Thursday, August 21, 2014

Two Idle WNBA Thoughts While the Lynx and Mercury Tune-Up the Band

As the WNBA’s 2014 Post-Season Sprint to its Championship embarks, Abacus will presume to offer a couple of thoughts/observations about the league and sport in general.

[Not to imply that either notion is some sort of elixir, nor that these are my only “notions” on the matter – for example, I’m among the few who view last year’s adoption of the “ten-second” rule not as an “About Time” up-grade, but rather as the removal of an element of the women’s game that made it distinctive, both aesthetically and strategically … like that funky trapezoidal three-second lane they used for international/Olympic ball back-in-the-day. End of digression!]
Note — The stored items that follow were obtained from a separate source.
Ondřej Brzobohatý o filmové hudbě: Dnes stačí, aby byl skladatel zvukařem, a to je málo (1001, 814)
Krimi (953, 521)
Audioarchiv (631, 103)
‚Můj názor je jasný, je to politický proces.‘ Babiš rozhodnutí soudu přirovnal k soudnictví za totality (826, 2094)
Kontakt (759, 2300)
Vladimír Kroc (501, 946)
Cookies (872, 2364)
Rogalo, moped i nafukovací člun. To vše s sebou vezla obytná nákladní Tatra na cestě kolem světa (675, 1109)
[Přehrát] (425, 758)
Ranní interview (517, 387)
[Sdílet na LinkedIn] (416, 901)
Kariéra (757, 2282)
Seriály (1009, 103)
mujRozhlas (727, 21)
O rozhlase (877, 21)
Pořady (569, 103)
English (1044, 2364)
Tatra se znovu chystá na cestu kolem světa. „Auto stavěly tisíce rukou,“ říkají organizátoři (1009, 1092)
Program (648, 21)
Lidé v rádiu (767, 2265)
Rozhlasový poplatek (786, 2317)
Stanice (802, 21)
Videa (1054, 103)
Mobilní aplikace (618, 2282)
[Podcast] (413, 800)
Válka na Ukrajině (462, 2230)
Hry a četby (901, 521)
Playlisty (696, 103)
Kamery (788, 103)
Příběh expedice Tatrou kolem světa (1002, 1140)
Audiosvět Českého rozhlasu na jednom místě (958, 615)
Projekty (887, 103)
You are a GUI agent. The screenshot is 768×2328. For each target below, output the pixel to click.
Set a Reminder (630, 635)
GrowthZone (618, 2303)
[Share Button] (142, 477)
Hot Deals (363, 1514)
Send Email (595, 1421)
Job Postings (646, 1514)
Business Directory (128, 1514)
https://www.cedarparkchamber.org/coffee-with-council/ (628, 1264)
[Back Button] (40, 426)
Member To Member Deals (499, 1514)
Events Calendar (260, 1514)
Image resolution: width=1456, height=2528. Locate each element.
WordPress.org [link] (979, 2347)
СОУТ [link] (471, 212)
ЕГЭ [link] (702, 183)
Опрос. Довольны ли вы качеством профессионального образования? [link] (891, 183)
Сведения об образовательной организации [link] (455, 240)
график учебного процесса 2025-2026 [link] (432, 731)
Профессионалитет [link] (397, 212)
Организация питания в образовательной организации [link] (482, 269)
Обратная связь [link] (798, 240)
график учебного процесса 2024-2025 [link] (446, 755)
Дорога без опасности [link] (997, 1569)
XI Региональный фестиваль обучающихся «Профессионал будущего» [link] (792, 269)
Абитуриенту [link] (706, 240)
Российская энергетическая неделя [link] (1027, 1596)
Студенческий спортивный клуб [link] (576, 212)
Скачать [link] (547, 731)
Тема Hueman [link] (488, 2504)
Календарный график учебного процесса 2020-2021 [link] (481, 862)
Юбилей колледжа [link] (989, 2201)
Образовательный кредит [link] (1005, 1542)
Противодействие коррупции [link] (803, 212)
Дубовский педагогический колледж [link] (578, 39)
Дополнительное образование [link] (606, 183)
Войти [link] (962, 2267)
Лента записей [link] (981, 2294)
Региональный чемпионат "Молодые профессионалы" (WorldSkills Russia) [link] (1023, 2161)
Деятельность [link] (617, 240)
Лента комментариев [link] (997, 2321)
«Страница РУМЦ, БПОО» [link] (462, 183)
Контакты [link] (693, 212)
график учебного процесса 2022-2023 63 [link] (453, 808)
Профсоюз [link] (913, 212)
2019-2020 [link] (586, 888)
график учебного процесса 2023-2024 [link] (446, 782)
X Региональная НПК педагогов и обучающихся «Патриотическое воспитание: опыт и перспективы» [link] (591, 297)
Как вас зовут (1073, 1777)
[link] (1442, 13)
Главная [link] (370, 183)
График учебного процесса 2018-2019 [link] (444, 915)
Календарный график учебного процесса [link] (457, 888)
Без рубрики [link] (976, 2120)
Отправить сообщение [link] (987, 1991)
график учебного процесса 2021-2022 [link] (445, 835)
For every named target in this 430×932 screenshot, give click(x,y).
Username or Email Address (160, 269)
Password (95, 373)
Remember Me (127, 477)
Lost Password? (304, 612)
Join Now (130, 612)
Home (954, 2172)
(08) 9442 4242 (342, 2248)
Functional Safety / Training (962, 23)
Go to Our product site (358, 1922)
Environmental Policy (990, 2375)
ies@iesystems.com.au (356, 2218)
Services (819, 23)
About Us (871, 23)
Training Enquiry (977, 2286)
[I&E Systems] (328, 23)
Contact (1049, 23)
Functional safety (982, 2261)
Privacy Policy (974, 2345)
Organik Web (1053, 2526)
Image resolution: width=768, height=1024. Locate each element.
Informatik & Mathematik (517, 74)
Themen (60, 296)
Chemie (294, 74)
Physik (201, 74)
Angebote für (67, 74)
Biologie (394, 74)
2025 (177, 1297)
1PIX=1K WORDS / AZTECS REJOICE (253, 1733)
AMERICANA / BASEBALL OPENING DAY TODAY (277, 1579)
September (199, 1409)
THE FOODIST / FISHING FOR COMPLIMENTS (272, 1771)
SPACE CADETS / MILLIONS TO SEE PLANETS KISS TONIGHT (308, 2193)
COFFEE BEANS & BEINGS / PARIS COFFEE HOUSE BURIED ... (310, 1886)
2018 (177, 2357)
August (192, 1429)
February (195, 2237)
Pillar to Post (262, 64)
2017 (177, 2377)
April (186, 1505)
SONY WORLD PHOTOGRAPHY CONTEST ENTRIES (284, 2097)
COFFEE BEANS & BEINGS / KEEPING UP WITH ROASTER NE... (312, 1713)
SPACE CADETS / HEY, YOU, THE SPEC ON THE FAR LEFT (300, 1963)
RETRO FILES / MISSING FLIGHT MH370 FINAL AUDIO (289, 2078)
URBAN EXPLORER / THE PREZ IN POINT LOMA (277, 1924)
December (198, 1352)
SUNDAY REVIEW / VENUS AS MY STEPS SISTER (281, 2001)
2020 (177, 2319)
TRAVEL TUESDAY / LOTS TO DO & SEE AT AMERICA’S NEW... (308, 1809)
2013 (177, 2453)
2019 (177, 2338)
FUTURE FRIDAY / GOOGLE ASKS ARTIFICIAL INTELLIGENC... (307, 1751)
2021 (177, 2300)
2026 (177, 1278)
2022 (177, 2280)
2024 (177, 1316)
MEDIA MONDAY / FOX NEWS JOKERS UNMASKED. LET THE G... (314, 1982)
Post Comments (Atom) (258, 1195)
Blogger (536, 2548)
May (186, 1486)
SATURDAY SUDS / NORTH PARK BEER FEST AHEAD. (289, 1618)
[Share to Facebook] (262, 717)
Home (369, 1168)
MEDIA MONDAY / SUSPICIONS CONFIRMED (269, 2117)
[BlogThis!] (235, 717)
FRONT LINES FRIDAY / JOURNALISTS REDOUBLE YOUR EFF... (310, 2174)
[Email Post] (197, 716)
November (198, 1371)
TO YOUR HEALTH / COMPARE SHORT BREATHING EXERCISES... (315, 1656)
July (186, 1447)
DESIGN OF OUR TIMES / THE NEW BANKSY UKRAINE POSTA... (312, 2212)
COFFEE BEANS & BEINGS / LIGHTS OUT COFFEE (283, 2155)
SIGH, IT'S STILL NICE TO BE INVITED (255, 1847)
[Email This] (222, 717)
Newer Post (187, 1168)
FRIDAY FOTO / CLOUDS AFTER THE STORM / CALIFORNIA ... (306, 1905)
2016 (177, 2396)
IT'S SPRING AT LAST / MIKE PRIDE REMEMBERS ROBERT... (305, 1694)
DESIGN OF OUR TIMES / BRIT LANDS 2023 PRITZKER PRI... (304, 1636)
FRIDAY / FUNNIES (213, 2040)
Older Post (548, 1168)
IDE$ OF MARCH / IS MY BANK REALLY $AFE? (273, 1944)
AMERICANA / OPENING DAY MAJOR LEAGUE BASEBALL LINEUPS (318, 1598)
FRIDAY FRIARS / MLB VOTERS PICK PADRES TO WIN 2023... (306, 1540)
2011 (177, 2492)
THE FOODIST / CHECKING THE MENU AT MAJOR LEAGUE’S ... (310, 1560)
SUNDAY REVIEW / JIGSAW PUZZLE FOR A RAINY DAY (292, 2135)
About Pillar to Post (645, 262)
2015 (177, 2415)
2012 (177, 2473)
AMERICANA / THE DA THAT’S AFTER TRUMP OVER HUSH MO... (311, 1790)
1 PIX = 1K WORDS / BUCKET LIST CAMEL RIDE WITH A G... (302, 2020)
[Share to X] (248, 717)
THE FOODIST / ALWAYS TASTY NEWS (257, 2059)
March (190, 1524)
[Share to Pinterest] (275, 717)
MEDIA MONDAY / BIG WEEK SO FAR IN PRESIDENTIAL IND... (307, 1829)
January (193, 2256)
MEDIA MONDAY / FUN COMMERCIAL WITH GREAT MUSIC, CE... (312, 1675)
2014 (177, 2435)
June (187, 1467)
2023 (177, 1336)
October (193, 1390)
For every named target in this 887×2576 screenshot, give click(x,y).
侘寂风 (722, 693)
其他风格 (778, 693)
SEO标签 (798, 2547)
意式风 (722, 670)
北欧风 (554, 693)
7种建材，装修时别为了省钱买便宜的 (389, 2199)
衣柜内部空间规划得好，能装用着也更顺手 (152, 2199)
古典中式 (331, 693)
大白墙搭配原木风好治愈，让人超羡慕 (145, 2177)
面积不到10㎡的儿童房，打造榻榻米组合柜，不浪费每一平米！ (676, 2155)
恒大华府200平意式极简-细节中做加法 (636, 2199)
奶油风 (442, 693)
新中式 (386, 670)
Creative Convolution the First: The WNBA should outlaw the dunk. Let the players have their fun and entertain the fans during warm-ups. But if a player chooses to attempt to dunk during a game and succeeds, the basket should be dis-allowed.

In reality, such a change in policy would impact one and only one player – similar to the manner in which the imposition of such a rule in men’s college ball about half a century ago was aimed in the direction of a particular player. And doesn’t being “that player” add to the legend and legacy of such an icon?

I expect Brittney Griner to have as much impact on her game as Abdul-Jabber, Chamberlain and Bill Russell had on theirs – have felt that way for some time and for a variety of reasons. Here’s a way to let “talk media” help sell the product by inviting these kinds of comparisons.

Besides, it’ll minimize those “Sports Follies” videos like the widely-circulated “lob” pass from this summer’s otherwise wildly-entertaining All-Star Game.

Creative Convolution the Second: The league needs to stop scheduling teams to play on consecutive nights. Whether due to the un-relenting year-round grind of the lifestyle, whether due to the in-season travel arrangements and accommodations … whatever the cause. Catching a team on the tail end of a back-to-back…can you spell “easy pickin’s”?

During the just-completed 2014 Regular Season, an even 30 of the 204 games matched a team on “tired legs” (i.e. played the day before) against a team on “fresh legs” (i.e. didn’t play the day before). The Fresh Legs prevailed exactly 70 percent of the time (14-for-20 at home, 7-for-10 away).

As a means of comparison, home-court advantage for 2014 checked in at 57.8 percent (118-86), down slightly from 2013’s 60.8 percent. In 2013, Fresh Legs defeated Tired Legs twelve times in 14 opportunities, nearly 85 percent. (Let the record show that an additional ten of the last 408 games involved teams who had both competed the previous day.)

Is not one of the primary rules of marketing, at least the sincere variety, to safeguard the quality of one’s product at all times and above all else? (I hope that’s a rhetorical question.)